__Try it__:
Begin at the line that contains "Меняю радиатор, сливаю антифриз, а он свежий ещё! (90, 496)" and reproduce it along with every line after it to the end of the listing; skip any pictures.

******************************

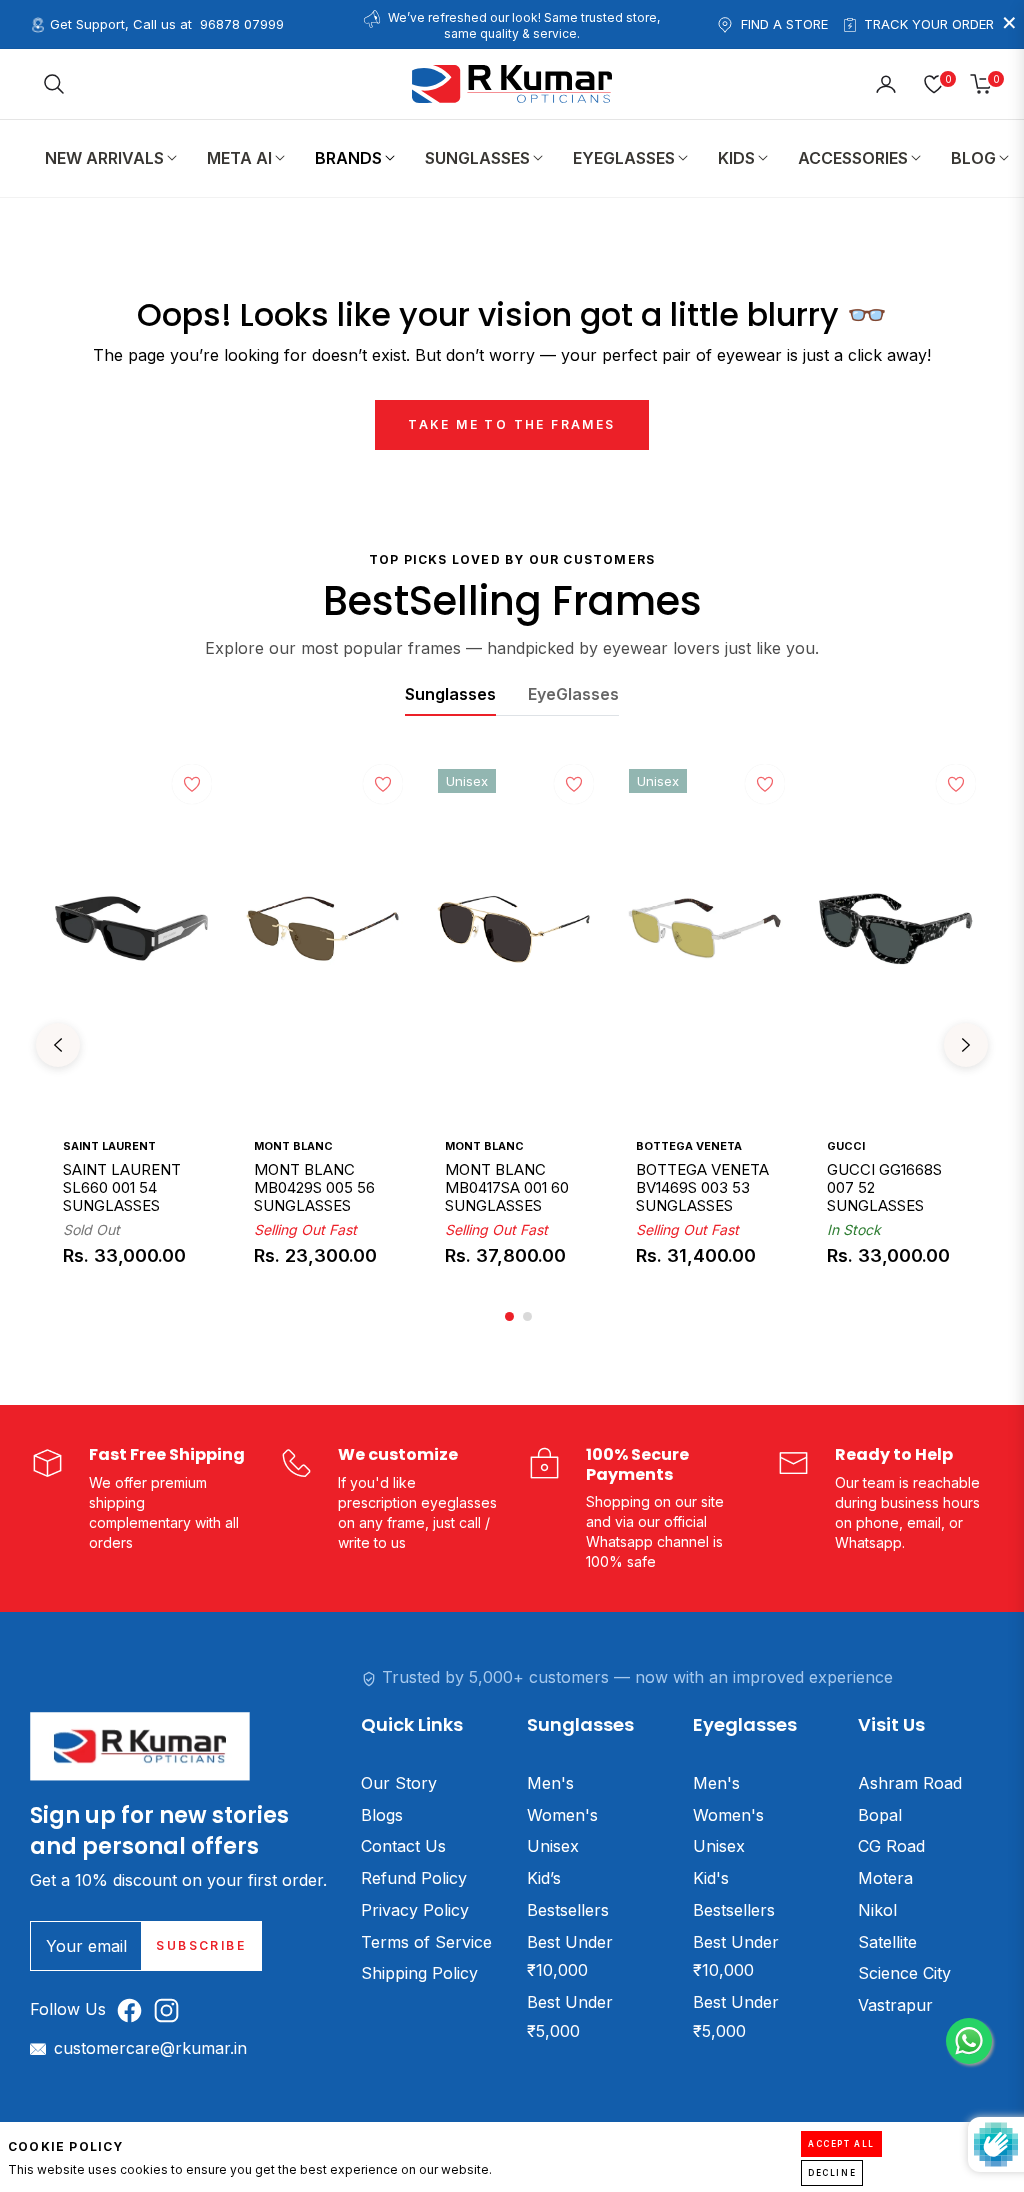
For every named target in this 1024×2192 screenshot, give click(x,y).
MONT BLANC (293, 1146)
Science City (904, 1973)
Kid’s (544, 1878)
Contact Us (403, 1846)
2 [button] (527, 1316)
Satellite (887, 1942)
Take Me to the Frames (511, 424)
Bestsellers (568, 1910)
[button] (54, 84)
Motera (885, 1878)
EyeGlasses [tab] (573, 694)
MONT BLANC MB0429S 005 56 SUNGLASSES (314, 1187)
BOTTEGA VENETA (689, 1146)
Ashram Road (910, 1783)
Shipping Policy (419, 1973)
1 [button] (509, 1316)
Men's (550, 1783)
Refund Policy (414, 1878)
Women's (562, 1815)
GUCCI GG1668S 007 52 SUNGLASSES (884, 1187)
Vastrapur (895, 2005)
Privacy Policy (415, 1910)
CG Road (891, 1846)
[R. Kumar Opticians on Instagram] (171, 2009)
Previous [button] (58, 1045)
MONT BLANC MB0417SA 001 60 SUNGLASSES (507, 1187)
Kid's (711, 1878)
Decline (832, 2173)
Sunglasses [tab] (450, 694)
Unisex (553, 1846)
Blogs (382, 1815)
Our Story (399, 1783)
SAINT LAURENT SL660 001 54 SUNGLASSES (122, 1187)
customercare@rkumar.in (150, 2048)
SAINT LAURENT (109, 1146)
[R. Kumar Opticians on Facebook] (134, 2009)
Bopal (880, 1815)
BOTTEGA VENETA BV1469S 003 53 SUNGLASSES (702, 1187)
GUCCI (846, 1146)
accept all (841, 2144)
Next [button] (966, 1045)
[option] (131, 1045)
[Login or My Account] (886, 84)
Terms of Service (426, 1942)
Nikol (877, 1910)
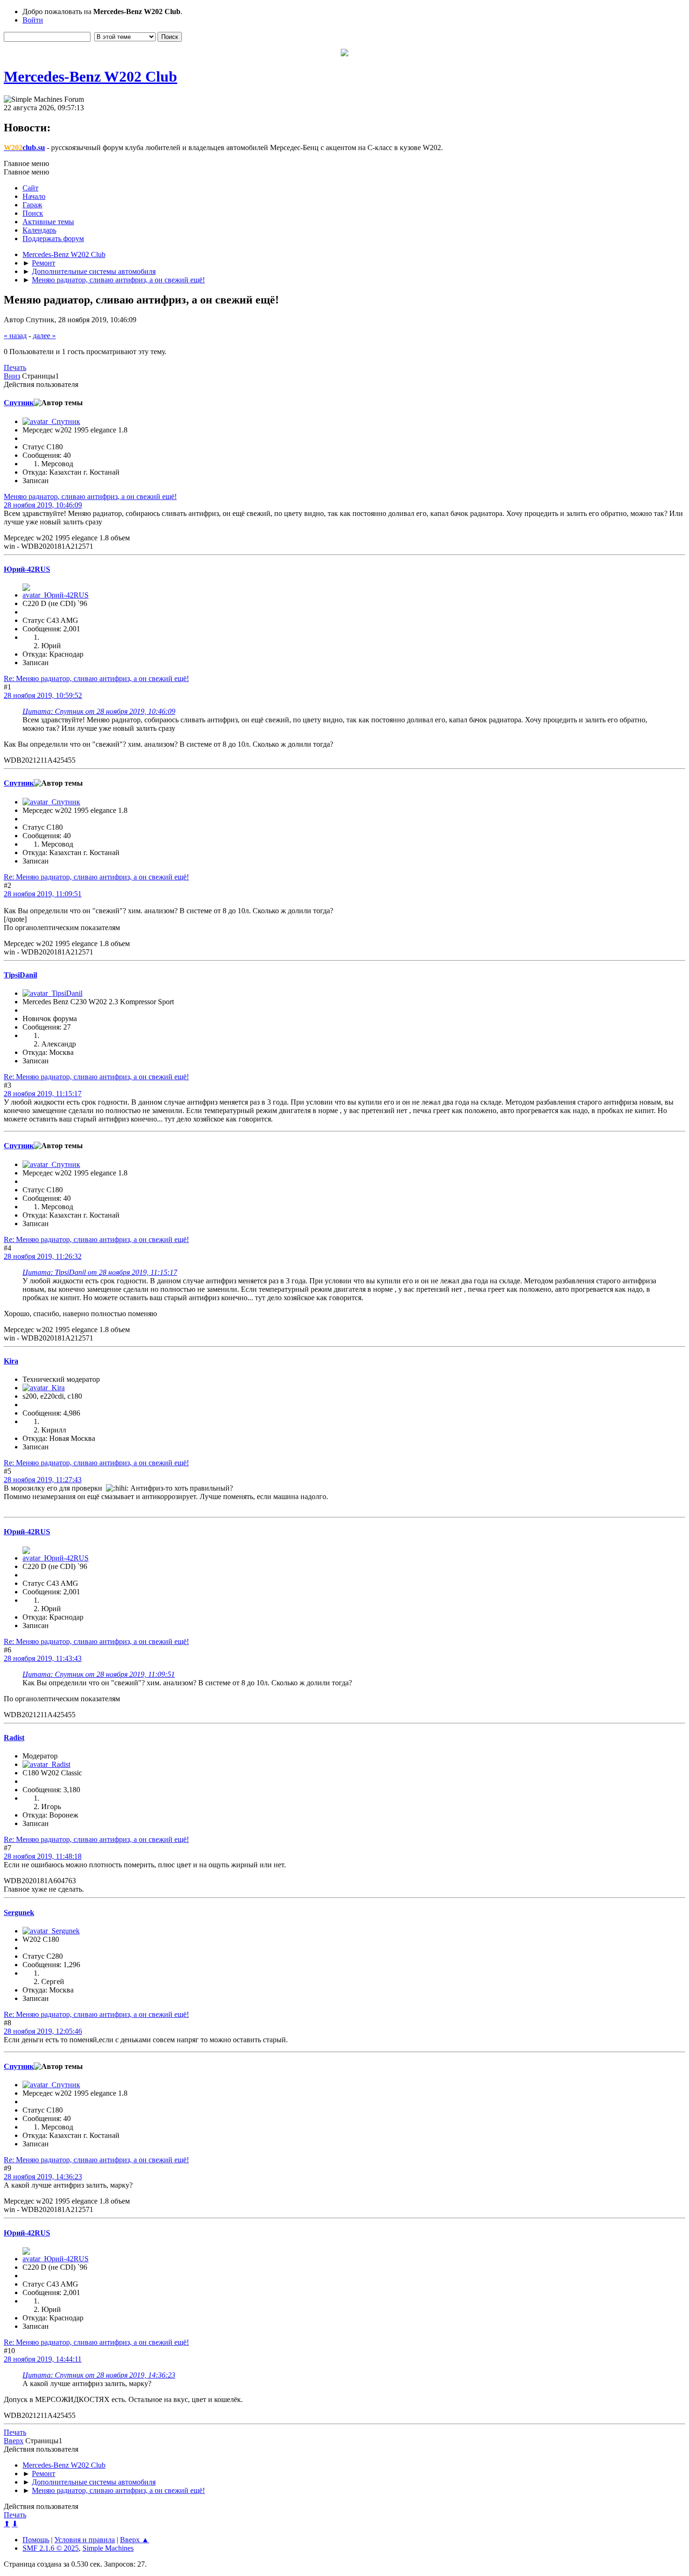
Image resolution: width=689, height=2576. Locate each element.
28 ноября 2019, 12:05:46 (43, 2031)
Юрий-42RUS (27, 569)
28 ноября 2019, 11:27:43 (43, 1480)
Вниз (12, 376)
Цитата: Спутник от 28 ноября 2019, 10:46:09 (98, 711)
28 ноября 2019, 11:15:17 (43, 1094)
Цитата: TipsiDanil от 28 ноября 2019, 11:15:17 (99, 1272)
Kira (11, 1361)
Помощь (35, 2540)
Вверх (13, 2441)
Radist (14, 1738)
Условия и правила (84, 2540)
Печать (15, 367)
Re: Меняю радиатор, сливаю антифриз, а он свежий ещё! (96, 678)
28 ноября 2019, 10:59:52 (43, 695)
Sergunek (19, 1913)
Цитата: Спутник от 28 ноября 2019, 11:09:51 (98, 1674)
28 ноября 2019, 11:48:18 (43, 1856)
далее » (44, 336)
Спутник (19, 403)
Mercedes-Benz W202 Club (90, 76)
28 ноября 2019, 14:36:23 (43, 2177)
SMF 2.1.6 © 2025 (50, 2548)
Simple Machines (108, 2548)
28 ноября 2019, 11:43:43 (43, 1658)
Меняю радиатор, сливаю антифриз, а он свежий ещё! (90, 496)
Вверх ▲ (134, 2540)
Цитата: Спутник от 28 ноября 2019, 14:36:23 (98, 2375)
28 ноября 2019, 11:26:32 (43, 1256)
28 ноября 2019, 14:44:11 (43, 2359)
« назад (15, 336)
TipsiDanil (20, 975)
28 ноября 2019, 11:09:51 (43, 894)
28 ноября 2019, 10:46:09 (43, 505)
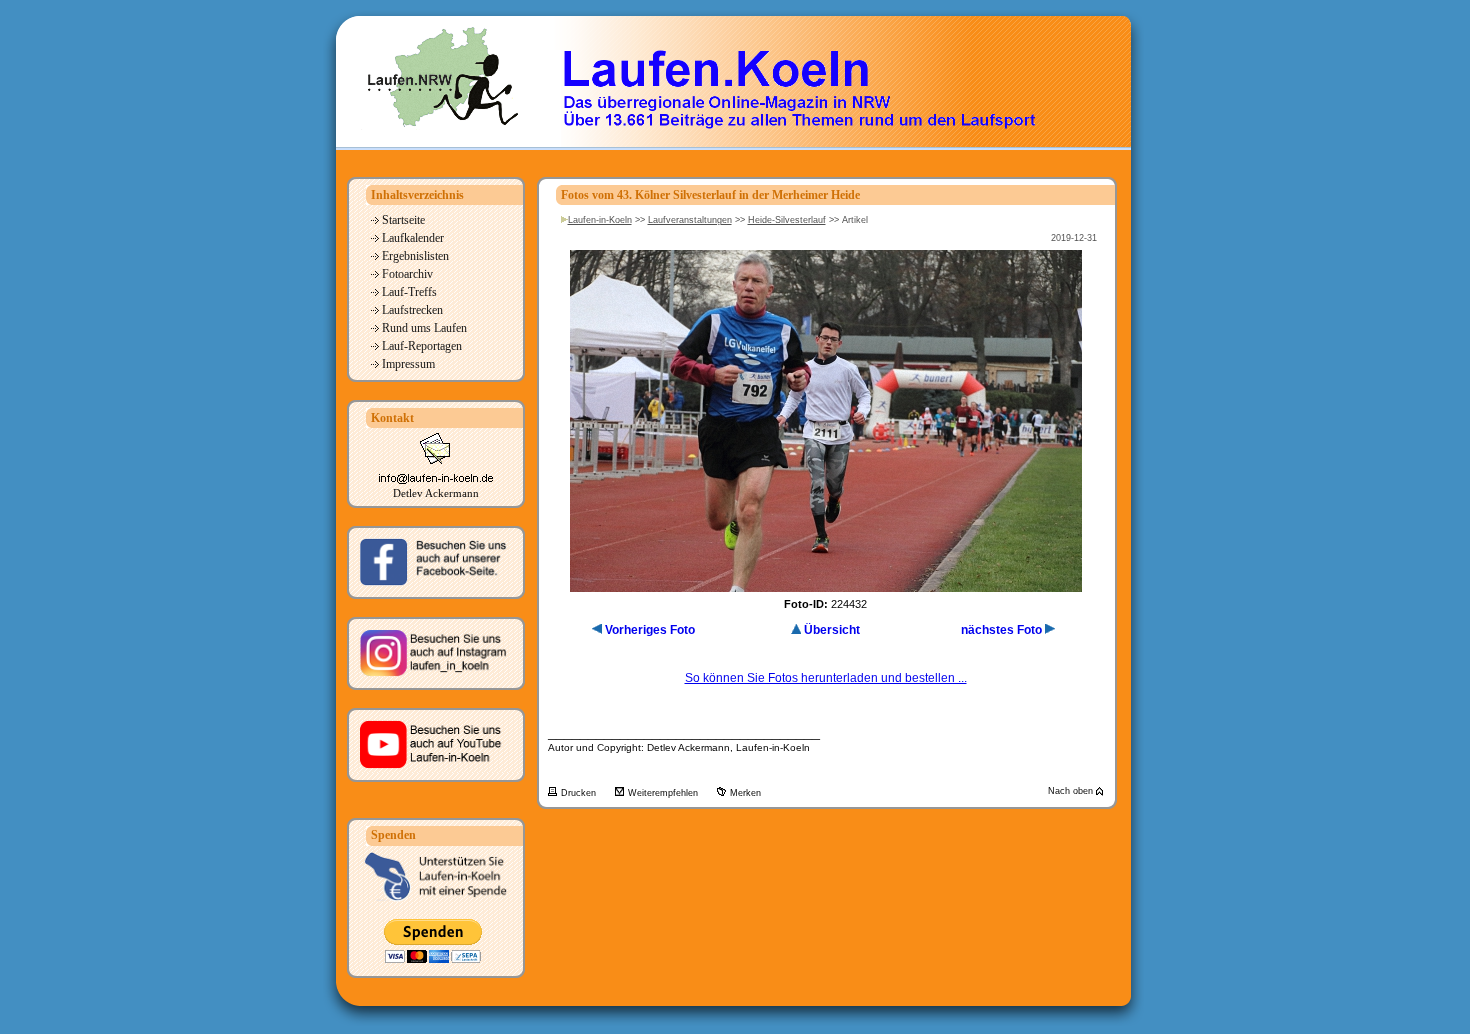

******************************

__Result below__:
Меняю радиатор, сливаю антифриз, а он свежий ещё! (90, 496)
Вверх ▲ (134, 2540)
Цитата: Спутник от 28 ноября 2019, 14:36:23 (98, 2375)
28 ноября 2019, 11:26:32 (43, 1256)
28 ноября 2019, 14:44:11 (43, 2359)
« назад (15, 336)
TipsiDanil (20, 975)
28 ноября 2019, 11:09:51 (43, 894)
28 ноября 2019, 10:46:09 (43, 505)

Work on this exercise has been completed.